*What the exercise asks*. The line containing "Click the Folders toolbar button in Explorer" and every line after it through the end of the records: return those exactly, and nothing more.

*Excerpted records*.

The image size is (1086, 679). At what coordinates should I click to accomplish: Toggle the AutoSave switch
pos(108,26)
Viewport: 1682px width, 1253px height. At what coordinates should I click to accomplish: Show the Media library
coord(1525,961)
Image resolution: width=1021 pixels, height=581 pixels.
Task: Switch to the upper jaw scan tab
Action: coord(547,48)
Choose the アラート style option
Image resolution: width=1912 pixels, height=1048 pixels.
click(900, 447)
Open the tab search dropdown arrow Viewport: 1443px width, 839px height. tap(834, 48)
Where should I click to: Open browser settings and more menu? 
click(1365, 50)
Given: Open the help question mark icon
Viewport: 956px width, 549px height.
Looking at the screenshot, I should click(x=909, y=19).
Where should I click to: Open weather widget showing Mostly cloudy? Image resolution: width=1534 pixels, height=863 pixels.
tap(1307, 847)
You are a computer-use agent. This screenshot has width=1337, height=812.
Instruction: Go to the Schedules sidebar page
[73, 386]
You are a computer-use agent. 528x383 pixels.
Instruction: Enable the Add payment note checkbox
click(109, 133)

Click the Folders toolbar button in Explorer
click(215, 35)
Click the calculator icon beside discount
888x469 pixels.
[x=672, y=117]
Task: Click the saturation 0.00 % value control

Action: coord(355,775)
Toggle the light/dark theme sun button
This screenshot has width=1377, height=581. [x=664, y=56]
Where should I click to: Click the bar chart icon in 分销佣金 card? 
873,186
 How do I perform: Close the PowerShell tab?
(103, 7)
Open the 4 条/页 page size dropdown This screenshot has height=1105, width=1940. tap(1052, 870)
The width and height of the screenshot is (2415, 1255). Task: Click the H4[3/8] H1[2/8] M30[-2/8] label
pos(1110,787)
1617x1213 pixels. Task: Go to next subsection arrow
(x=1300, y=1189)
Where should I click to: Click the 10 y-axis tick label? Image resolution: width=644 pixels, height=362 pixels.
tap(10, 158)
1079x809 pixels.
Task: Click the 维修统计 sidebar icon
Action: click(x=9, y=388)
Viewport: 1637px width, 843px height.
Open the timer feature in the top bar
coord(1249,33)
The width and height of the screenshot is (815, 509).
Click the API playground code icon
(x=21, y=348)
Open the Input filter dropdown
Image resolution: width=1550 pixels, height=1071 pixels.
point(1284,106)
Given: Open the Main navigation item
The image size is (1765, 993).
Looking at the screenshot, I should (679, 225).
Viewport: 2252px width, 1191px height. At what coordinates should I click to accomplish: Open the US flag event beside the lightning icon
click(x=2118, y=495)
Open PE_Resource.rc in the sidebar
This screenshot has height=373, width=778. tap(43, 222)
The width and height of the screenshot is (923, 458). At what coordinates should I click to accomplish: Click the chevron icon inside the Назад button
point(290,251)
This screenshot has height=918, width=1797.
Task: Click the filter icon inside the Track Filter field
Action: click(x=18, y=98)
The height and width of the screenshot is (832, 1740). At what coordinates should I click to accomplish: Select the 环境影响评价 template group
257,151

*Written solution*.
Click the Folders toolbar button in Explorer
click(215, 35)
Click the calculator icon beside discount
888x469 pixels.
[x=672, y=117]
Task: Click the saturation 0.00 % value control

Action: coord(355,775)
Toggle the light/dark theme sun button
This screenshot has width=1377, height=581. [x=664, y=56]
Where should I click to: Click the bar chart icon in 分销佣金 card? 
873,186
 How do I perform: Close the PowerShell tab?
(103, 7)
Open the 4 条/页 page size dropdown This screenshot has height=1105, width=1940. tap(1052, 870)
The width and height of the screenshot is (2415, 1255). Task: Click the H4[3/8] H1[2/8] M30[-2/8] label
pos(1110,787)
1617x1213 pixels. Task: Go to next subsection arrow
(x=1300, y=1189)
Where should I click to: Click the 10 y-axis tick label? Image resolution: width=644 pixels, height=362 pixels.
tap(10, 158)
1079x809 pixels.
Task: Click the 维修统计 sidebar icon
Action: click(x=9, y=388)
Viewport: 1637px width, 843px height.
Open the timer feature in the top bar
coord(1249,33)
The width and height of the screenshot is (815, 509).
Click the API playground code icon
(x=21, y=348)
Open the Input filter dropdown
Image resolution: width=1550 pixels, height=1071 pixels.
point(1284,106)
Given: Open the Main navigation item
The image size is (1765, 993).
Looking at the screenshot, I should (679, 225).
Viewport: 2252px width, 1191px height. At what coordinates should I click to accomplish: Open the US flag event beside the lightning icon
click(x=2118, y=495)
Open PE_Resource.rc in the sidebar
This screenshot has height=373, width=778. tap(43, 222)
The width and height of the screenshot is (923, 458). At what coordinates should I click to accomplish: Click the chevron icon inside the Назад button
point(290,251)
This screenshot has height=918, width=1797.
Task: Click the filter icon inside the Track Filter field
Action: click(x=18, y=98)
The height and width of the screenshot is (832, 1740). At what coordinates should I click to accomplish: Select the 环境影响评价 template group
257,151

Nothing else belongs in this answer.